**Problem description:** Could you return the whole listing exactly?

◆ ◆ ◆

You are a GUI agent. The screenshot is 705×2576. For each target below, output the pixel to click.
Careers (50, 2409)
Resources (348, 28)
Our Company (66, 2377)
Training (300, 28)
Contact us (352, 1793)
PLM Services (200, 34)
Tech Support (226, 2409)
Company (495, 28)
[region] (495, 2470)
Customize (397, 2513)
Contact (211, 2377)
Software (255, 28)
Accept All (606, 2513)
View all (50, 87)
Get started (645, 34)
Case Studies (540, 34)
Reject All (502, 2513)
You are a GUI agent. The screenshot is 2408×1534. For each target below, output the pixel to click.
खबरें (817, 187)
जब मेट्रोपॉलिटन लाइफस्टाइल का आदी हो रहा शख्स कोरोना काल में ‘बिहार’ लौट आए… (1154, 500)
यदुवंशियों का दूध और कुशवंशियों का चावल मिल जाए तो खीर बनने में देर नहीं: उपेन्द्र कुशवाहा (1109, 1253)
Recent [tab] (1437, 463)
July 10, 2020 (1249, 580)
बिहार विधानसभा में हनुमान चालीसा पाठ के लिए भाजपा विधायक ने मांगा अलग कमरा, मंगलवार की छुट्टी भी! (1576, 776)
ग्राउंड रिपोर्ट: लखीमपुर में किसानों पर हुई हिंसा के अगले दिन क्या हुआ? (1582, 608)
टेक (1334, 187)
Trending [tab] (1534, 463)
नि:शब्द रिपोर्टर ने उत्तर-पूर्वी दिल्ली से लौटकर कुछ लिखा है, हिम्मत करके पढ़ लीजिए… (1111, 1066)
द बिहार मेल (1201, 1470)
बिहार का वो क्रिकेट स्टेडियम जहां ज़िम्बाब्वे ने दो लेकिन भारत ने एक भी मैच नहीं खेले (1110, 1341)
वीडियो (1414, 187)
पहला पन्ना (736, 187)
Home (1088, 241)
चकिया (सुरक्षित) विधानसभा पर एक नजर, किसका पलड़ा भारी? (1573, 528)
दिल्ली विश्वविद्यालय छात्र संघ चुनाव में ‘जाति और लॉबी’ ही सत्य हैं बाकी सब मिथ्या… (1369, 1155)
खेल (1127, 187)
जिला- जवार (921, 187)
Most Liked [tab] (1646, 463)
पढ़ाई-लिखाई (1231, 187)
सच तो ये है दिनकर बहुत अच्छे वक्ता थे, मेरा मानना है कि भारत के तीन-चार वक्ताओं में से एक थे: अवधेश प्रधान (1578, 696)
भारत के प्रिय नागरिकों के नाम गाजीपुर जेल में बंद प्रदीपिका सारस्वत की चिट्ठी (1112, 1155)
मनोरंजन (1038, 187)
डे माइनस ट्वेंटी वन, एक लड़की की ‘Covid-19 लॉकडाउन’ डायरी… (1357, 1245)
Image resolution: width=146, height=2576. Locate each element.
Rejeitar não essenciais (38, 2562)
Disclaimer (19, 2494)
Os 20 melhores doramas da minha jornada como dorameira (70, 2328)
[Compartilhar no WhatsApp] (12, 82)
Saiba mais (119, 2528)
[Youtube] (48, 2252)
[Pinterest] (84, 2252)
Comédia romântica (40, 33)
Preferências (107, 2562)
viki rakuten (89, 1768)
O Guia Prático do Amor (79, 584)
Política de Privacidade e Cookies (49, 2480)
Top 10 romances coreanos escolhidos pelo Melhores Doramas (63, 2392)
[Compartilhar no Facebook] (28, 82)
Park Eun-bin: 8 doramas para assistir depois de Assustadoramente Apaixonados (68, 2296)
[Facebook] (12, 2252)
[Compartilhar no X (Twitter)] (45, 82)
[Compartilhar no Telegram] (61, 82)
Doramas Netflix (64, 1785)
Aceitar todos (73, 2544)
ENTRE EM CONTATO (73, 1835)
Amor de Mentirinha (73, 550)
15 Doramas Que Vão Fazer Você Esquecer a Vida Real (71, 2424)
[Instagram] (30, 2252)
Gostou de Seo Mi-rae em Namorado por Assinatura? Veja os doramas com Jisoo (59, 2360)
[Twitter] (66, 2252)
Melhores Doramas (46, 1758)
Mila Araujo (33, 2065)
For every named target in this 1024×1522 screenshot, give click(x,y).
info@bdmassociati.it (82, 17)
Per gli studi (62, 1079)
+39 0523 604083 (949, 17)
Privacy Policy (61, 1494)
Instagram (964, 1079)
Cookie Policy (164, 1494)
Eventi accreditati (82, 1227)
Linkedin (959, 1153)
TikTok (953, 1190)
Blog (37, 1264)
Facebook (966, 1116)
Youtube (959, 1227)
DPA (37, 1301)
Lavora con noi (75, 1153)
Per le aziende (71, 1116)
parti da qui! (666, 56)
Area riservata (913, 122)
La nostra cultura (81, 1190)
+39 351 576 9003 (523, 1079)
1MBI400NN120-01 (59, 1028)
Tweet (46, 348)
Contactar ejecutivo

◆ ◆ ◆

**Task answer:**
You are a GUI agent. The screenshot is 705×2576. For each target below, output the pixel to click.
Careers (50, 2409)
Resources (348, 28)
Our Company (66, 2377)
Training (300, 28)
Contact us (352, 1793)
PLM Services (200, 34)
Tech Support (226, 2409)
Company (495, 28)
[region] (495, 2470)
Customize (397, 2513)
Contact (211, 2377)
Software (255, 28)
Accept All (606, 2513)
View all (50, 87)
Get started (645, 34)
Case Studies (540, 34)
Reject All (502, 2513)
You are a GUI agent. The screenshot is 2408×1534. For each target below, output the pixel to click.
खबरें (817, 187)
जब मेट्रोपॉलिटन लाइफस्टाइल का आदी हो रहा शख्स कोरोना काल में ‘बिहार’ लौट आए… (1154, 500)
यदुवंशियों का दूध और कुशवंशियों का चावल मिल जाए तो खीर बनने में देर नहीं: उपेन्द्र कुशवाहा (1109, 1253)
Recent [tab] (1437, 463)
July 10, 2020 (1249, 580)
बिहार विधानसभा में हनुमान चालीसा पाठ के लिए भाजपा विधायक ने मांगा अलग कमरा, मंगलवार की छुट्टी भी! (1576, 776)
ग्राउंड रिपोर्ट: लखीमपुर में किसानों पर हुई हिंसा के अगले दिन क्या हुआ? (1582, 608)
टेक (1334, 187)
Trending [tab] (1534, 463)
नि:शब्द रिपोर्टर ने उत्तर-पूर्वी दिल्ली से लौटकर कुछ लिखा है, हिम्मत करके पढ़ लीजिए… (1111, 1066)
द बिहार मेल (1201, 1470)
बिहार का वो क्रिकेट स्टेडियम जहां ज़िम्बाब्वे ने दो लेकिन भारत ने एक भी मैच नहीं खेले (1110, 1341)
वीडियो (1414, 187)
पहला पन्ना (736, 187)
Home (1088, 241)
चकिया (सुरक्षित) विधानसभा पर एक नजर, किसका पलड़ा भारी? (1573, 528)
दिल्ली विश्वविद्यालय छात्र संघ चुनाव में ‘जाति और लॉबी’ ही सत्य हैं बाकी सब मिथ्या… (1369, 1155)
खेल (1127, 187)
जिला- जवार (921, 187)
Most Liked [tab] (1646, 463)
पढ़ाई-लिखाई (1231, 187)
सच तो ये है दिनकर बहुत अच्छे वक्ता थे, मेरा मानना है कि भारत के तीन-चार वक्ताओं में से एक थे: अवधेश प्रधान (1578, 696)
भारत के प्रिय नागरिकों के नाम गाजीपुर जेल में बंद प्रदीपिका सारस्वत की चिट्ठी (1112, 1155)
मनोरंजन (1038, 187)
डे माइनस ट्वेंटी वन, एक लड़की की ‘Covid-19 लॉकडाउन’ डायरी… (1357, 1245)
Image resolution: width=146, height=2576. Locate each element.
Rejeitar não essenciais (38, 2562)
Disclaimer (19, 2494)
Os 20 melhores doramas da minha jornada como dorameira (70, 2328)
[Compartilhar no WhatsApp] (12, 82)
Saiba mais (119, 2528)
[Youtube] (48, 2252)
[Pinterest] (84, 2252)
Comédia romântica (40, 33)
Preferências (107, 2562)
viki rakuten (89, 1768)
O Guia Prático do Amor (79, 584)
Política de Privacidade e Cookies (49, 2480)
Top 10 romances coreanos escolhidos pelo Melhores Doramas (63, 2392)
[Compartilhar no Facebook] (28, 82)
Park Eun-bin: 8 doramas para assistir depois de Assustadoramente Apaixonados (68, 2296)
[Facebook] (12, 2252)
[Compartilhar no X (Twitter)] (45, 82)
[Compartilhar no Telegram] (61, 82)
Doramas Netflix (64, 1785)
Aceitar todos (73, 2544)
ENTRE EM CONTATO (73, 1835)
Amor de Mentirinha (73, 550)
15 Doramas Que Vão Fazer Você Esquecer a Vida Real (71, 2424)
[Instagram] (30, 2252)
Gostou de Seo Mi-rae em Namorado por Assinatura? Veja os doramas com Jisoo (59, 2360)
[Twitter] (66, 2252)
Melhores Doramas (46, 1758)
Mila Araujo (33, 2065)
For every named target in this 1024×1522 screenshot, give click(x,y).
info@bdmassociati.it (82, 17)
Per gli studi (62, 1079)
+39 0523 604083 (949, 17)
Privacy Policy (61, 1494)
Instagram (964, 1079)
Cookie Policy (164, 1494)
Eventi accreditati (82, 1227)
Linkedin (959, 1153)
TikTok (953, 1190)
Blog (37, 1264)
Facebook (966, 1116)
Youtube (959, 1227)
DPA (37, 1301)
Lavora con noi (75, 1153)
Per le aziende (71, 1116)
parti da qui! (666, 56)
Area riservata (913, 122)
La nostra cultura (81, 1190)
+39 351 576 9003 (523, 1079)
1MBI400NN120-01 (59, 1028)
Tweet (46, 348)
Contactar ejecutivo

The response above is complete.